Builders point to a key factor behind their rising bullishness: The U.S. job market is also posting the most robust numbers seen in many years, as more than 200,000 net new jobs are being created monthly. Goldsborough adds that sales trends are starting to improve for both new and existing homes. “In the past, you would see strength in one or the other, but not both,” he says.
Of course many newly employed people are still recovering from the 2008 economic crisis, and have been remaining at home with their parents or renting with friends. Indeed, the current rate of new household formation remains at half the 1.2 million annual pace seen in 2000 through 2007.
So when will pent-up demand translate into actual demand? Perhaps sooner than many realize. Analysts at Credit Suisse think current employment trends will help fuel growth in homebuilding to the tune of 8 percent to 10 percent in 2015 and 2016.
And that should be aided by better housing affordability. At the peak of the housing bubble in 2006 and 2007, a typical mortgage consumed 35 percent to 40 percent of median monthly income. Thanks in large part to low interest rates, that figure stands at around 31 percent today, according to the National Association of Realtors. Investors feared that a surge in home prices would start to crimp affordability, but “home price increases have clearly begun to moderate,” Goldsborough says.

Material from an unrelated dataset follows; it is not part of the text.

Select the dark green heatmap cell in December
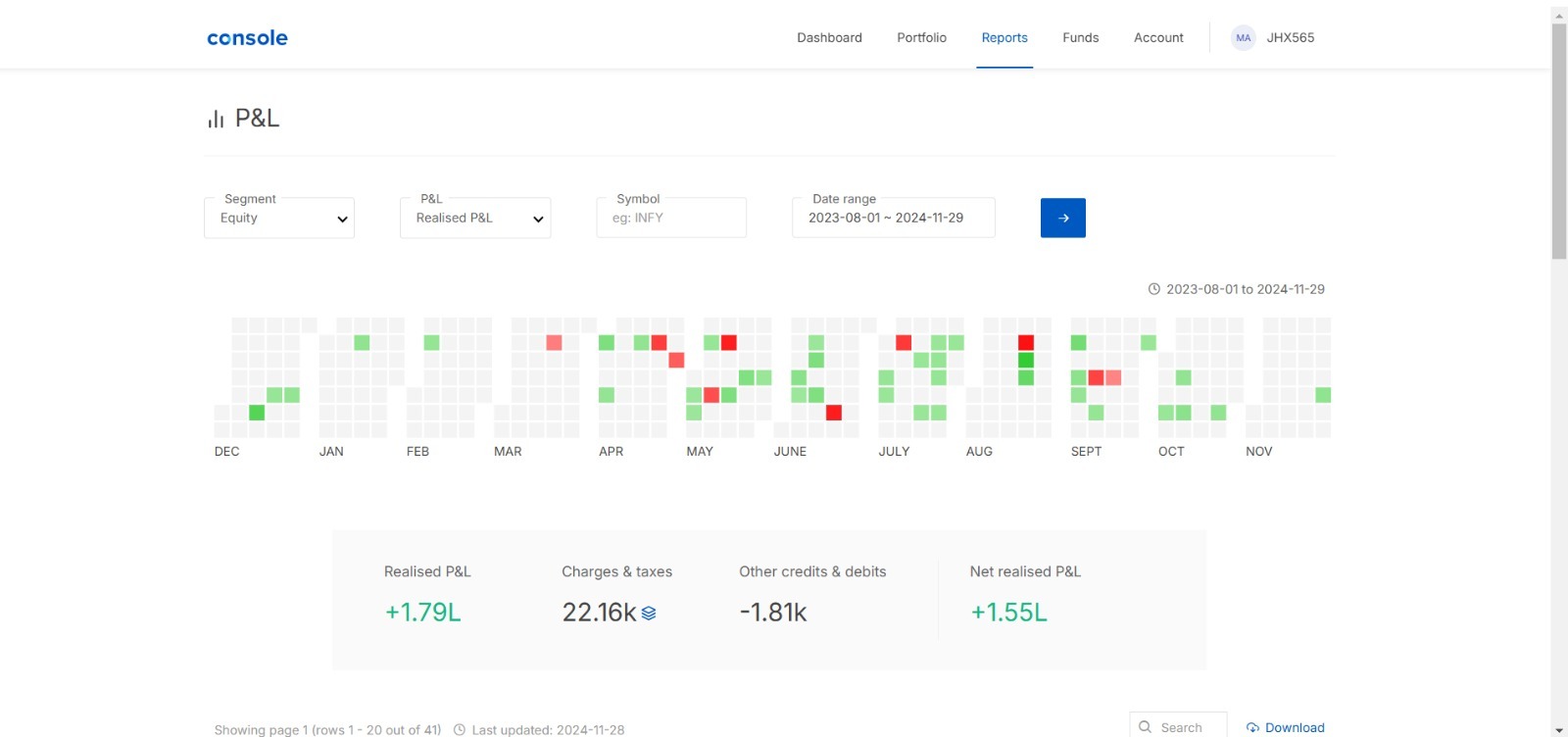This screenshot has width=1568, height=737. pos(257,413)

With an eye towards the slowly recovering housing market, the newly discounted ETFs that focus on homebuilders have become a more timely investment. To be sure, by the time the housing market is showing more tangible signs of improvement, sector share prices will have already rallied off of their current lows.

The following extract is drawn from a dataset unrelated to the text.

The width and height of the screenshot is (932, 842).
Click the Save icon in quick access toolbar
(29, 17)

Ladenburg’s Blancato pairs his tempered near-term view with a much more bullish long-term view. “The housing market will eventually roar back: The U.S. population keeps growing, the U.S. economy is now growing at a solid pace, and you will see wage inflation start to kick in over the next few years, which boosts purchasing power,” he says.
The ETF choices in this category represent a clear set of alternatives for investors. The iShares U.S. Home Construction ETF (ITB) focuses squarely on the homebuilders themselves, with companies such as Lennar, D.R. Horton, and PulteGroup comprising two-thirds of the portfolio. The remainder of the fund is invested in building material suppliers and D-I-Y retailers.